Task statement: Leaving out the pictures, please reproduce exactly and only the lines from the one that contains "on Deposits tab" through the last line below.

START Records supplied

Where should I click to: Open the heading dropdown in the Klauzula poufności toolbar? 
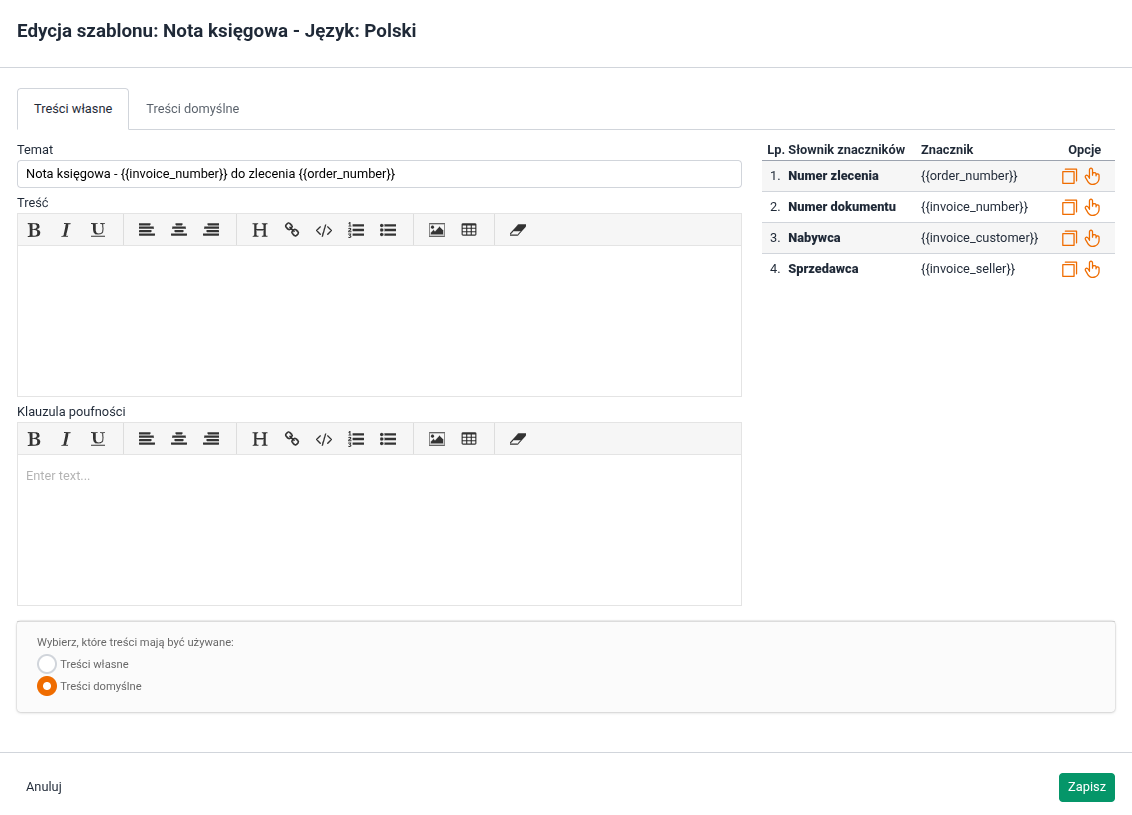click(x=260, y=439)
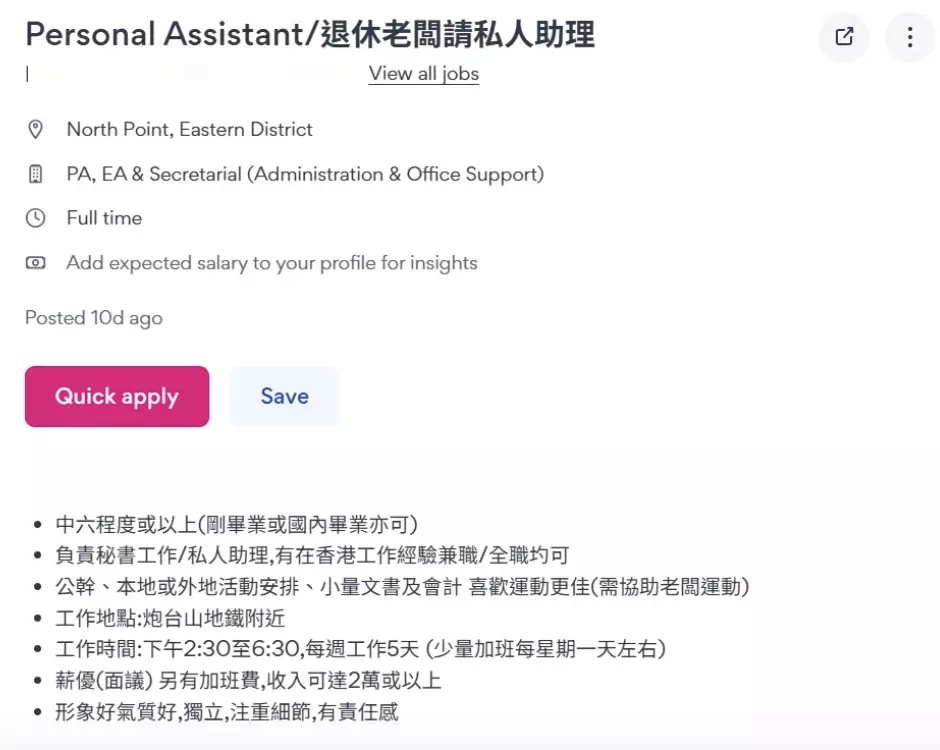940x750 pixels.
Task: Click the 工作地點 炮台山地鐵附近 line
Action: click(x=170, y=618)
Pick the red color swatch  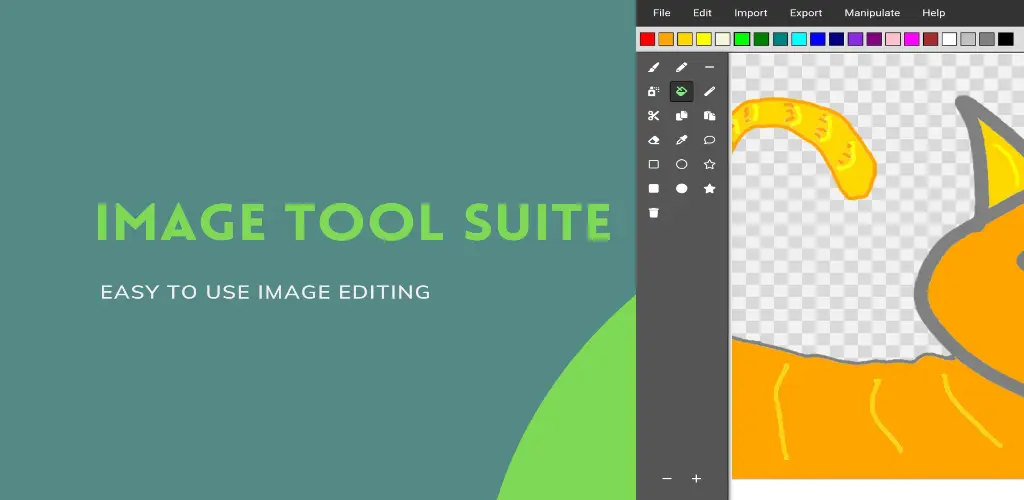click(x=647, y=39)
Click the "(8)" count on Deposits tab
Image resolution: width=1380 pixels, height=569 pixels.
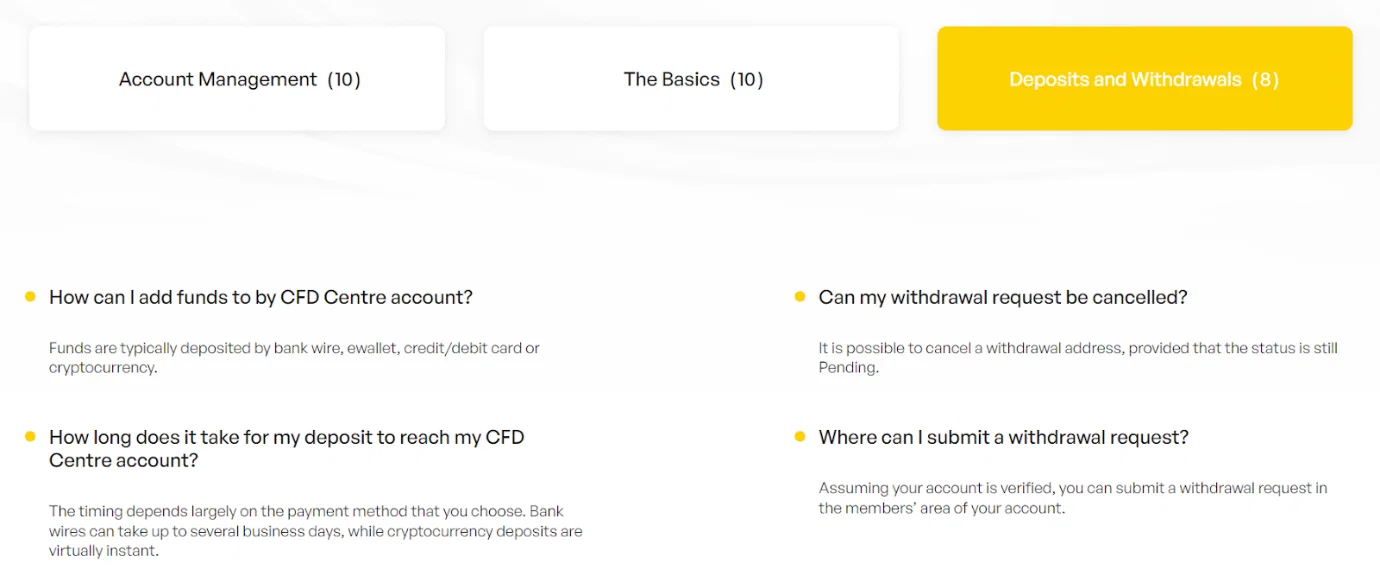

END Records supplied

Result for this task:
Click the "(8)" count on Deposits tab
Image resolution: width=1380 pixels, height=569 pixels.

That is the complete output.